Nice visions to go to sleep to.....xoxox

Wednesday, February 23, 2011

Riches

I had a day when I wished I was independently wealthy, yet also quite happy with the riches of my life that are not monetary. The independently wealthy aspect was in regards to my job, wishing that I didn't have to work in order to live. And the riches in my life were in regards to my parents, my friends, my husband, and my dog. I wonder if I really would explore all of the activities and places I think I would if making money wasn't a necessity....Would my life be as diverse and as purposeful? I think partly I am just coming down off of the high of a really fun week. This often happens after a dance company leaves. The reality of the work that was neglected to make room for the socializing and running around raises its furry head and asks for attention.

I just got back from my book group. We read The Other Side of Desire: Four Journeys into the Far Realms of Lust and Longing. Up to now we had read what we all categorized as "pleasant" reads, nothing really too challenging. This book was not that. It showcases four different fetishes, four different desires that are not normalized in our society. Quite fascinating to explore the realms of sexuality....made me feel like I was back at Smith. This group of women that I meet with monthly is fantastic. They make me laugh and make me think.
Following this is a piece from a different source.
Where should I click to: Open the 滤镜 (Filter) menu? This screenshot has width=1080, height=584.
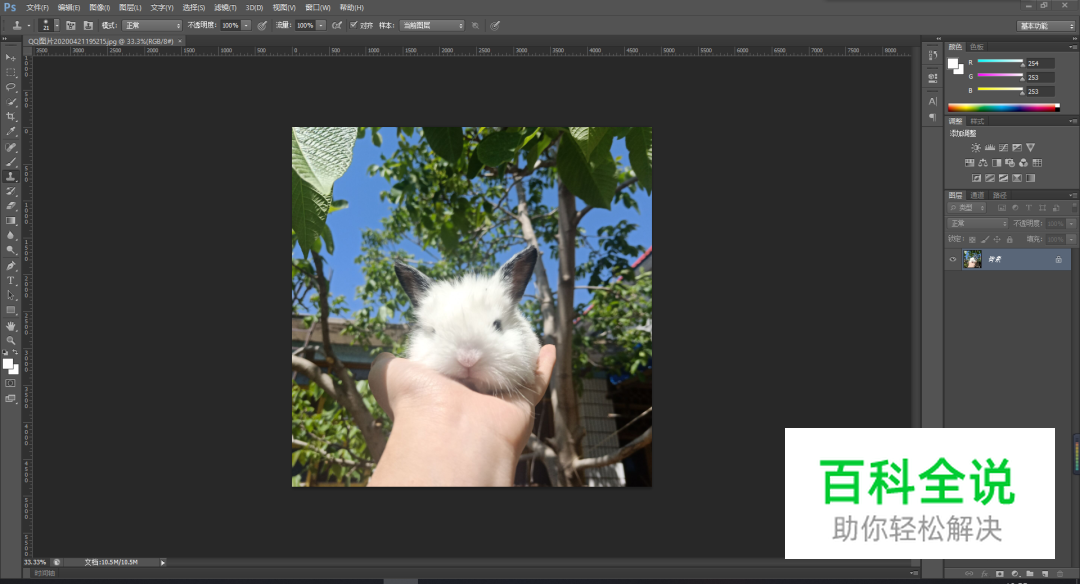(223, 7)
Time for bed. A tummy full of Thai food and my new book beckoning. xoxo

Tuesday, February 22, 2011

Long time...

Been a long time since I have written. A whirlwind week of late dinners out, exquisite dancers with amazing bodies and personalities to match, lifting, laying marley floor, running errand after errand, smiling a lot, long nights and early mornings, inspiration, art everywhere. Alonzo King Lines Ballet is extraordinary. If you ever, ever have the opportunity to see them, do. The company is more than just talented dancers and a creative choreographer. There is something that speaks to the heart when they dance, something pure art that springs forth.

Today was a great day. I worked my legs and lungs up Mt. Glory to ski with my boy and my dog. My favorite combo. Amazing new snow, the feeling of gliding down, the lightness of the white, my growing aggressiveness with my turns. I worked from home today, and got a great deal done. Feels great to be productive. Yoga tonight made my body hum with warmth and my hips feel the most open they have in weeks.

My friend Carrie had to put her dog down today. I got her text and immediately feel into Olive with tears dripping on her fur. She licked my face with big open, brown eyes. I told her I treasure every moment that we can climb Mt. Glory together, that I can see her run, that she snuggles with me. I will be a mess. An utter, absolute mess when my day comes to let Olive enter her next life.

But for now I have a healthy pup lying next to me. And a very diverse and inspiring day behind me.

Tuesday, February 8, 2011

Studio Nerves

Today I fell nervous about my impending and drawn out move into this studio space of mine. I feel like my time gets eaten away by my work, my work that pays, and today I was just sensitively aware of how my attention gets directed. And how I will have to shift my priorities once I am in my studio. It is a good first step to get rid of my CCJH job, but Dancers' Workshop will also have to lessen in its demand. Or I will have to step back from the hold it has over me and my days. That is probably more of the case.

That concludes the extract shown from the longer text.